### MATERIAL TO PROCESS
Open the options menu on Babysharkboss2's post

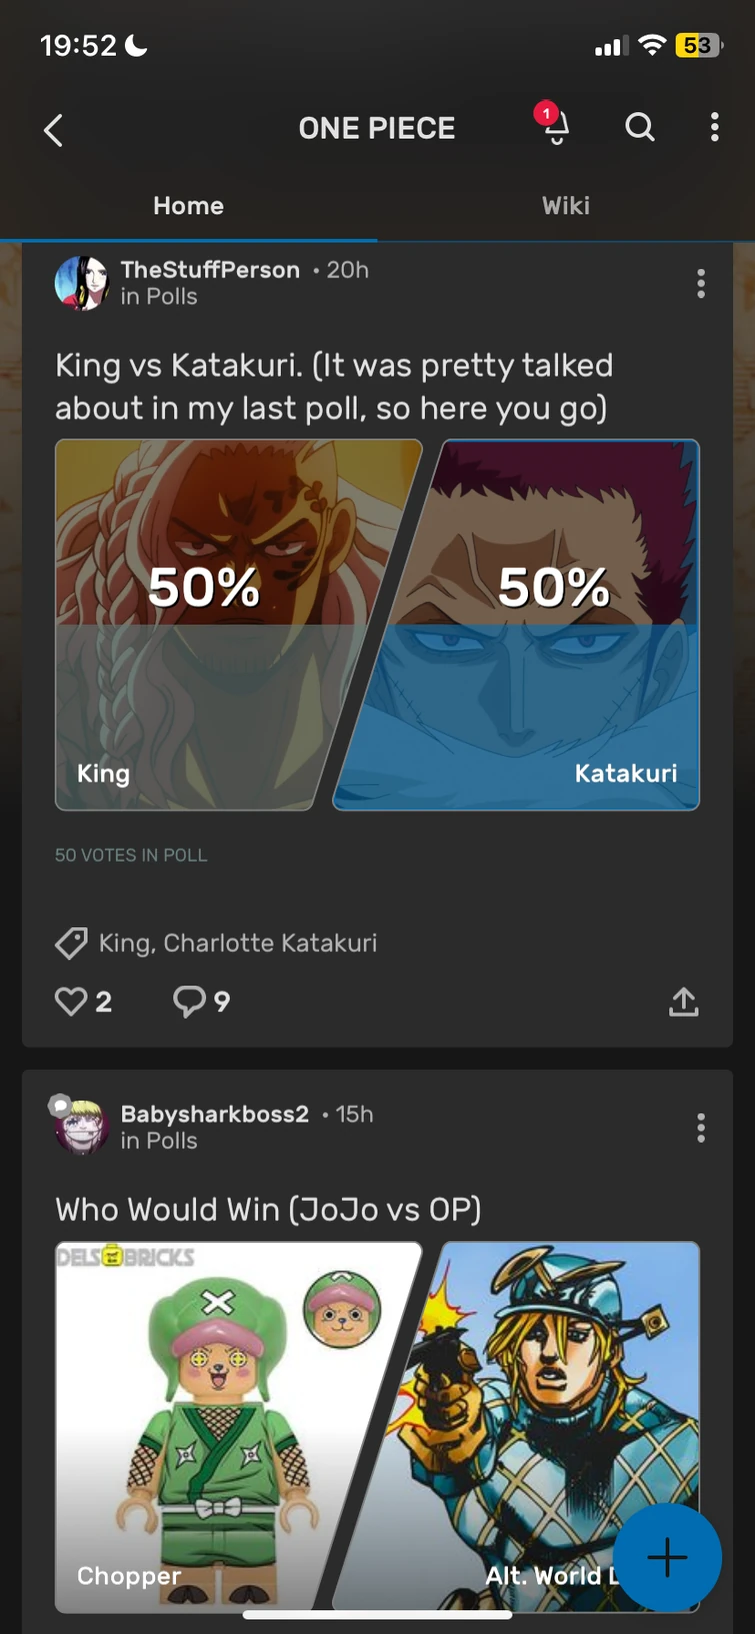click(x=701, y=1128)
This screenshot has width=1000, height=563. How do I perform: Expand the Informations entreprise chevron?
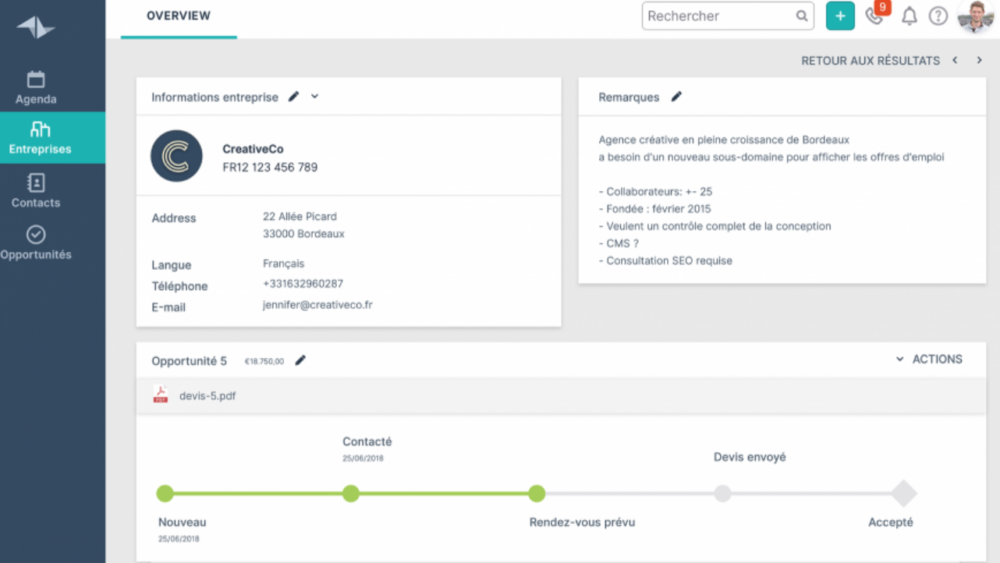(315, 97)
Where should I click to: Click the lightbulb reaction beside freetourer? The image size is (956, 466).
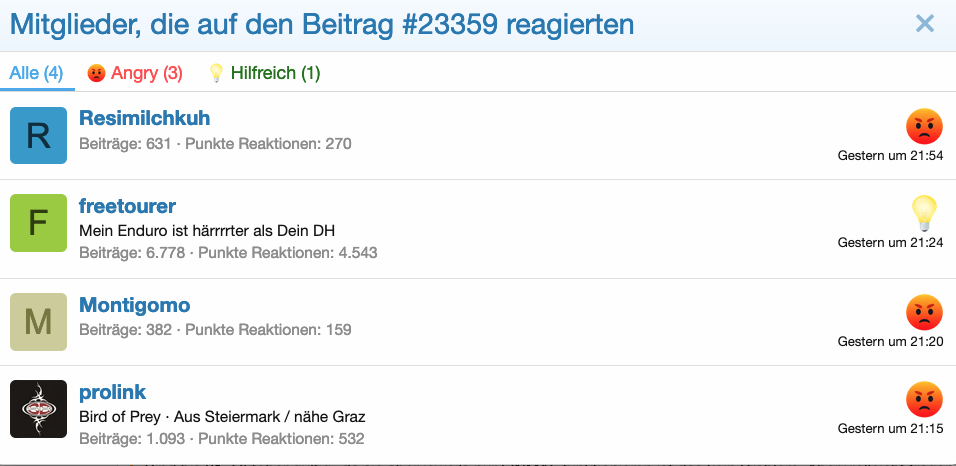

### ACTION ITEM
Repeat all of the entries above word for word and omit the pictures.

### TASK OUTPUT
Open the options menu on Babysharkboss2's post

click(x=701, y=1128)
This screenshot has width=1000, height=563. How do I perform: Expand the Informations entreprise chevron?
(315, 97)
Where should I click to: Click the lightbulb reaction beside freetourer? The image size is (956, 466).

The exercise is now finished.